Damasito García, in memoriam
Si existió alguien en este país que tuvo todas las condiciones para ser un exitoso deportista en cualquier área en que se desenvolviera, ese fue Dámaso Domingo García Sánchez (Damasito), cuyos restos sepultamos ayer.
Se inició jugando al fútbol en las categorías juveniles en su Moca natal y de ahí escaló hasta convertirse en defensa titular de la selección nacional, luego de una extraordinaria carrera en los torneos nacionales en los cuales ganó varios títulos.
Cuando el béisbol sufrió crisis en Moca, y dadas sus innatas condiciones de atleta, lo llamaron a jugar con el equipo de la ciudad. En ese momento, con Damasito estudiando ingeniería en la Universidad Católica Madre y Maestra, el escucha Epifanio Guerrero aquilató sus cualidades y lo firmó para el béisbol profesional.
A partir de ahí, la historia es conocida. Jugador establecido en las Grandes Ligas, bate de plata, dos veces convocado al Juego de Estrellas y un ídolo en la ciudad de Toronto donde jugó la mayor parte de su carrera.
En plenas facultades se cruzó la tragedia y una enfermedad lo postró sin perder su alegría. Su fuerza vital era tan grande que los médicos le dieron 8 meses de vida y sobrevivió casi treinta años.

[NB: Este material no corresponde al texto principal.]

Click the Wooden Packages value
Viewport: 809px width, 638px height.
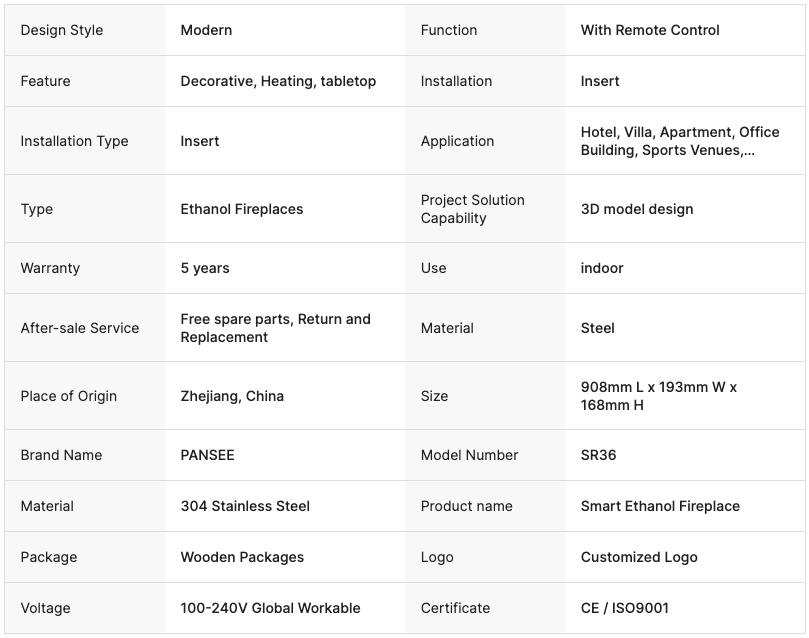pyautogui.click(x=242, y=557)
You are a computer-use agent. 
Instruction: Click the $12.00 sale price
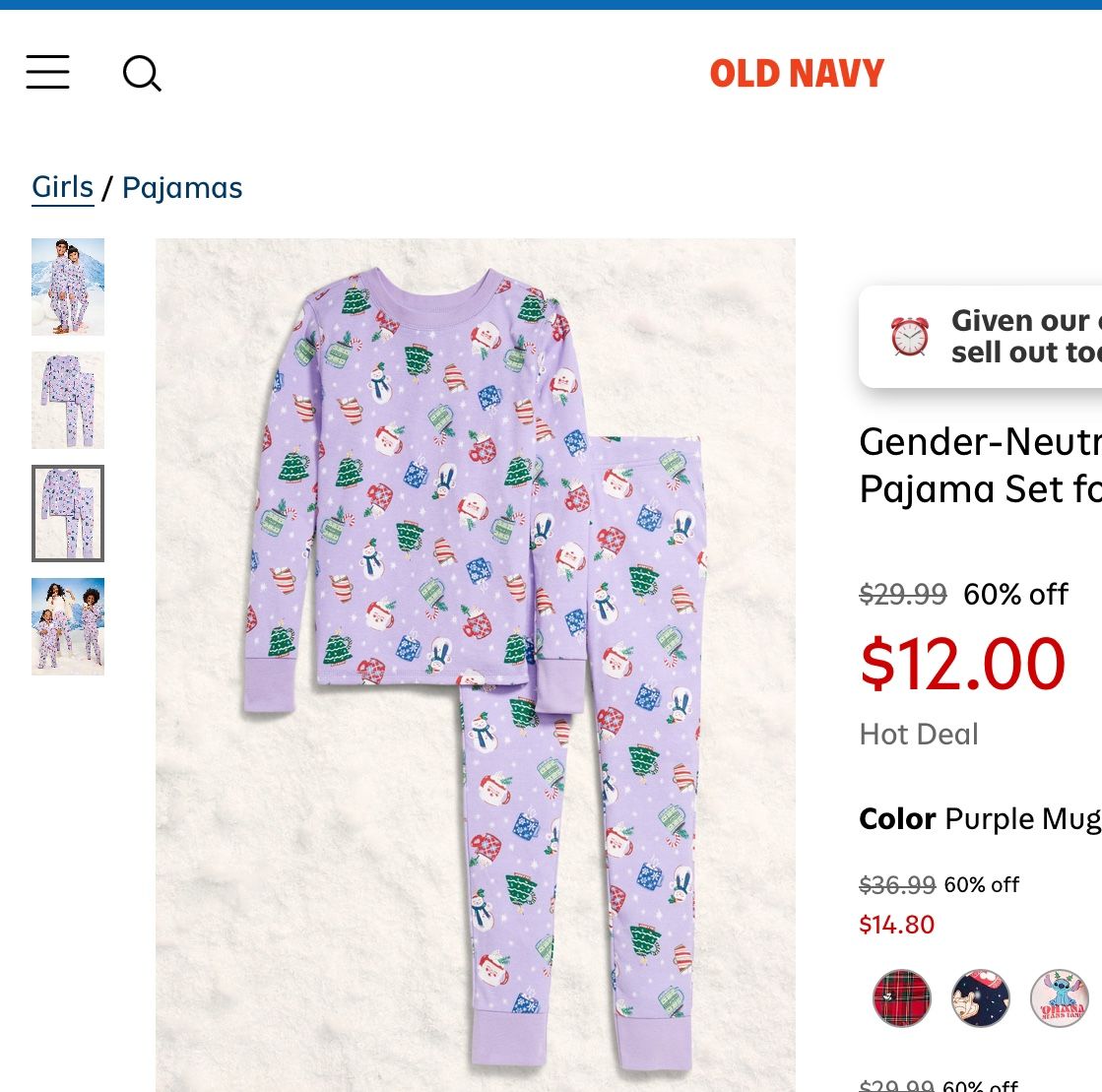(x=962, y=664)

Ayer devolvimos sus restos a la tierra. Dije unas palabras, pues jugué fútbol con él, le picheaba prácticas en su carrera y siempre fui su amigo y de su bella familia, y lo despedí de esta manera: “Hoy las ciudades beisboleras tienen sus banderas a media asta, pero en el cielo solo se escucha el Take me out to the ball game (Llévame al juego de pelota), porque hoy juega la segunda base en el equipo de los Elegidos, el todos estrellas Dámaso García”. Descansa en paz, amigo.